═══ SUPPLIED DATA ═══
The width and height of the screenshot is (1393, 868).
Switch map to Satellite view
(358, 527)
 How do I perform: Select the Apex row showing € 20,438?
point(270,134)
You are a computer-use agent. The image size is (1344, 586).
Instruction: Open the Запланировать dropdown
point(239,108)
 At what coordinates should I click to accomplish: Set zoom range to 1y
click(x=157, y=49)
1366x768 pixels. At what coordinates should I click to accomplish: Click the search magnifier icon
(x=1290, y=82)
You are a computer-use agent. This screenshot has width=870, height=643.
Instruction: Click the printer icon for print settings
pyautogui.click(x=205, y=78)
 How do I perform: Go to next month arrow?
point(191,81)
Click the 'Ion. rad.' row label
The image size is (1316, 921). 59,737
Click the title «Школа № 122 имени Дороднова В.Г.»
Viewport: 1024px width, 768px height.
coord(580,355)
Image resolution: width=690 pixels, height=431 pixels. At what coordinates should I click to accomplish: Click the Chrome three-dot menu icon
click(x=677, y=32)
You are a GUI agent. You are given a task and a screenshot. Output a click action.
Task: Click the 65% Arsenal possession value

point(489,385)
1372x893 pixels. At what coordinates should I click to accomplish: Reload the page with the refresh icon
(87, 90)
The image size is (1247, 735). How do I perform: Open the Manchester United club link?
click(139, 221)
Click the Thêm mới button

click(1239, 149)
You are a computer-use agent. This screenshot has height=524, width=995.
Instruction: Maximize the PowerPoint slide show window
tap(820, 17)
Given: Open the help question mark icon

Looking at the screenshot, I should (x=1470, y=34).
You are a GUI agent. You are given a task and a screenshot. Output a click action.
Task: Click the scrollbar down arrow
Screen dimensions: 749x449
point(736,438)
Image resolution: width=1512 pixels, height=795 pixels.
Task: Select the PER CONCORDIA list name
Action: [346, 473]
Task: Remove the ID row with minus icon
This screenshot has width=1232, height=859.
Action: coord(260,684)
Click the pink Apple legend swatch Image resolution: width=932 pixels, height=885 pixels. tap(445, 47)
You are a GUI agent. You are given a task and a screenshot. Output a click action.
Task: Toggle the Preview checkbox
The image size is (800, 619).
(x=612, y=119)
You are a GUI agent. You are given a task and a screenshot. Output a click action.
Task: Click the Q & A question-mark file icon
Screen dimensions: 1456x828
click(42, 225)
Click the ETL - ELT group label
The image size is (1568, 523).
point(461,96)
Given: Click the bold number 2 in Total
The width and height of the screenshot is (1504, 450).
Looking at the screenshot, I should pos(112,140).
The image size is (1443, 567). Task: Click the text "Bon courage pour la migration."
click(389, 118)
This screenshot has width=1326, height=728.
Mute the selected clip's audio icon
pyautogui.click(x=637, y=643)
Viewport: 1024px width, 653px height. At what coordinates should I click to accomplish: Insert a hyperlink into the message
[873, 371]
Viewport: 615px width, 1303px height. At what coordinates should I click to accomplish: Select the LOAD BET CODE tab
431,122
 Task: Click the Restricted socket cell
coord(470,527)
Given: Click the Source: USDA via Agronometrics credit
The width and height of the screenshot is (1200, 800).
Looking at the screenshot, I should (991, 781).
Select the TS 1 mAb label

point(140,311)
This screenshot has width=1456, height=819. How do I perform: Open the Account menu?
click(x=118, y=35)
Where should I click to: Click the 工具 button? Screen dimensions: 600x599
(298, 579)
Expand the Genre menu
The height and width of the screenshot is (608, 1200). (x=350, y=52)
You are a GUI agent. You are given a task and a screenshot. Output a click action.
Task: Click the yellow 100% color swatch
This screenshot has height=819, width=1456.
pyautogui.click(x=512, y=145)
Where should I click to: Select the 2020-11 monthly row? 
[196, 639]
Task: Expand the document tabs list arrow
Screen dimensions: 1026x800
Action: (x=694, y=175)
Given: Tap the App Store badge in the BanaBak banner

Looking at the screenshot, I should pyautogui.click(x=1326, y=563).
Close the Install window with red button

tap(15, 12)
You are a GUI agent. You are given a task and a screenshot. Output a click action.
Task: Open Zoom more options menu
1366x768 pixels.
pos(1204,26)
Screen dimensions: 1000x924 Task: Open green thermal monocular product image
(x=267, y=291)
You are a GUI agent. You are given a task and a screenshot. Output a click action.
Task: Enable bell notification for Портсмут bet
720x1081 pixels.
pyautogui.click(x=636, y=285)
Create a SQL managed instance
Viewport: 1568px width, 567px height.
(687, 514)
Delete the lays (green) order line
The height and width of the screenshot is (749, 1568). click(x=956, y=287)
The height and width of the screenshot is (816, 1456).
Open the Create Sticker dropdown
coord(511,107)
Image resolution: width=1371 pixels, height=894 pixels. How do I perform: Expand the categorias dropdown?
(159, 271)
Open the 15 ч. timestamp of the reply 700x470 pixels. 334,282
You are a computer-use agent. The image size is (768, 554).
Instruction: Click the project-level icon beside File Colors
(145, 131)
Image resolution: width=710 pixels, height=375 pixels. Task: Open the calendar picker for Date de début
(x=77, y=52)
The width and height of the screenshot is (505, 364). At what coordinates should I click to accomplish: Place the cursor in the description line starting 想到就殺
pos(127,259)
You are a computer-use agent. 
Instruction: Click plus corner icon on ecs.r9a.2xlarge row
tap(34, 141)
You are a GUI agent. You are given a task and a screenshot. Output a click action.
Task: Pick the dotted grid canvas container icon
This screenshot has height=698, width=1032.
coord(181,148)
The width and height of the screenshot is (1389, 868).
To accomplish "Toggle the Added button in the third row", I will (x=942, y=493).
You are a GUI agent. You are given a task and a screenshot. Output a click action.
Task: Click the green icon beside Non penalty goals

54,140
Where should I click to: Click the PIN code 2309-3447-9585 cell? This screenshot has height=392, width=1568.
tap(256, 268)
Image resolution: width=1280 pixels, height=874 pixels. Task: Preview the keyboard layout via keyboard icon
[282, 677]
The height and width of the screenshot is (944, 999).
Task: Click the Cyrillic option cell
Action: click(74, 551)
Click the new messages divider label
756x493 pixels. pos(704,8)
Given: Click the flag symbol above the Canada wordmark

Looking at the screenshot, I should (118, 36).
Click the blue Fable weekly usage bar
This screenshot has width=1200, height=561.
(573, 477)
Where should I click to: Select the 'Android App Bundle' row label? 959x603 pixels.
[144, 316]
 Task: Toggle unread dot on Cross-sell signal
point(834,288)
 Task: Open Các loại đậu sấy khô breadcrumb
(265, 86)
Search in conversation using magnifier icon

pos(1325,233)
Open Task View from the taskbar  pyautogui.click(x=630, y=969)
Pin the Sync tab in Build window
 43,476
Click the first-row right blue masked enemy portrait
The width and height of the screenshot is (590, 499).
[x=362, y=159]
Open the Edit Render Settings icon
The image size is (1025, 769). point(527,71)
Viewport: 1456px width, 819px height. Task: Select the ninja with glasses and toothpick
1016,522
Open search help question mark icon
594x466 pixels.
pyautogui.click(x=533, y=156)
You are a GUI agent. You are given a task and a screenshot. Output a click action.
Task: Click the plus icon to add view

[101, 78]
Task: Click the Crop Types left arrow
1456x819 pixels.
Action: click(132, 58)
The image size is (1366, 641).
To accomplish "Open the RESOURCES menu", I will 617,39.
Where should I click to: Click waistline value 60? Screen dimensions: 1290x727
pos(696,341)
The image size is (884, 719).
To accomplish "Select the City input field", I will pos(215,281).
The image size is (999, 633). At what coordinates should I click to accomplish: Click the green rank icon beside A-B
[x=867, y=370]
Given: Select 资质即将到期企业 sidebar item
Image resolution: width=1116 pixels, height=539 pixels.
═══
Copy out the lines of the records word for word, from the line with "Task: Expand the document tabs list arrow" through the line with "tap(15, 12)", including both of those lines.

TASK OUTPUT »
Task: Expand the document tabs list arrow
Screen dimensions: 1026x800
Action: (x=694, y=175)
Given: Tap the App Store badge in the BanaBak banner

Looking at the screenshot, I should pyautogui.click(x=1326, y=563).
Close the Install window with red button

tap(15, 12)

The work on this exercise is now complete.